Él es quien ha tenido más razones de índole romántico para sus idas y venidas en la prensa del corazón. Él es quien supo ver el potencial de ponerle el nombre y los retratos de familia a una lata de aceite de precio desorbitado disponible en tiendas gourmet. Él es quien destapó los secretos de familia en un libro que acabó por enfrentarle a casi todos sus hermanos. Y él es quien ha hablado de los fantasmas de los palacios de Alba.
¿Cómo no se le había ocurrido antes a nadie? No hay nada tan exótico y a la vez previsible que un palacio con espíritus errantes haciendo chirriar los goznes de las puertas. ¿Acaso no recuerdan a aquella espectral Raimunda que deambulaba por el Palacio de Linares hasta que unos expertos en psicofonías la acabaron ahuyentando para procurar la funcionalidad de la Casa de América?

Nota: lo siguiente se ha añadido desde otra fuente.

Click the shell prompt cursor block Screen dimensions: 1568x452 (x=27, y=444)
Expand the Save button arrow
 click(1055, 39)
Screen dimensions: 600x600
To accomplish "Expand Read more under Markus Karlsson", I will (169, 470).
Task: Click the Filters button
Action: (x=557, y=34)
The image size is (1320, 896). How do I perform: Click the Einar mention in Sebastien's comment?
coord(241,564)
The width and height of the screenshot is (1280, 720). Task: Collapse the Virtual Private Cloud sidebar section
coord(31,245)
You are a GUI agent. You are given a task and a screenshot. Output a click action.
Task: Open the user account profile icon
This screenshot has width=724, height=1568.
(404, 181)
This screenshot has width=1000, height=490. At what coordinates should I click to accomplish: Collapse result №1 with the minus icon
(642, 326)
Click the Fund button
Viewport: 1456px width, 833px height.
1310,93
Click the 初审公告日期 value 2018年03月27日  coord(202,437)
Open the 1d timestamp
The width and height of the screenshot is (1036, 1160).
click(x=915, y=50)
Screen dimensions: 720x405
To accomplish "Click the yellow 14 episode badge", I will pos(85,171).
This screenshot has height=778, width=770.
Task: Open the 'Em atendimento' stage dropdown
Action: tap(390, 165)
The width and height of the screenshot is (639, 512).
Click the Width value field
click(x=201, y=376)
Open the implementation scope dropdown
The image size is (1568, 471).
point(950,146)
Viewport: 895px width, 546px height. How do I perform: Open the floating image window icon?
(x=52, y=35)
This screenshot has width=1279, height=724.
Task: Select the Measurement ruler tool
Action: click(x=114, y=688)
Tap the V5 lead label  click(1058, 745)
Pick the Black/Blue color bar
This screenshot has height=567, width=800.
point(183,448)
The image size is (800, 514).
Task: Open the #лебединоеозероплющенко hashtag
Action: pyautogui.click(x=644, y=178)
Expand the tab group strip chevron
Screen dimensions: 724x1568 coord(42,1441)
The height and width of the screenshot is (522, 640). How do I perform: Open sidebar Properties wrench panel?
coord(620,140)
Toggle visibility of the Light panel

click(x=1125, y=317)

Desde entonces no había habido en España una historia de fantasmas que mereciera la pena hasta que el pequeño de los varones de Cayetana Fitz-James Stuart ha rescatado la tradición oral de los Alba, según la cual Eugenia de Montijo, emperatriz de Francia, se pasea por los salones del Palacio de Liria; la reina francesa fue hermana de una duquesa de Alba –María Francisca, tatarabuela del duque de Arjona- y falleció, en el inmueble madrileño, en 1920. “Son historias que me contaban cuando era pequeño, pero las contaban como si fueran ciertas”, relata en Hola el también conde de Salvatierra, quien asegura que aún vaga por los salones vestida de blanco.
Aunque contó en su libro de memorias que su espíritu se le apareció en una ocasión a su segundo marido, Jesús Aguirre, la recordada duquesa de Alba no creía en los espectros y no supo o no quiso explotar las leyendas. La de Liria y la de Monterrey, residencia de los Alba en Salamanca. En esta ocasión es Cayetano quien puede hablar en primera persona para referir una serie de episodios que, dice, también vivió su padre, Luis Martínez de Irujo; una luz encendida al final de un pasillo que, al acercarse, se apagaba. También ruidos de cadenas y pasos en la noche. ¿Puede haber un relato más clásico y a la vez más emocionante?
Lástima que no esté en su mano; seguro que, si dependiera de él, los antepasados espectrales podrían hacer un último servicio a la Casa de Alba asustando a los turistas para contribuir al sostenimiento del ingente y costoso patrimonio familiar.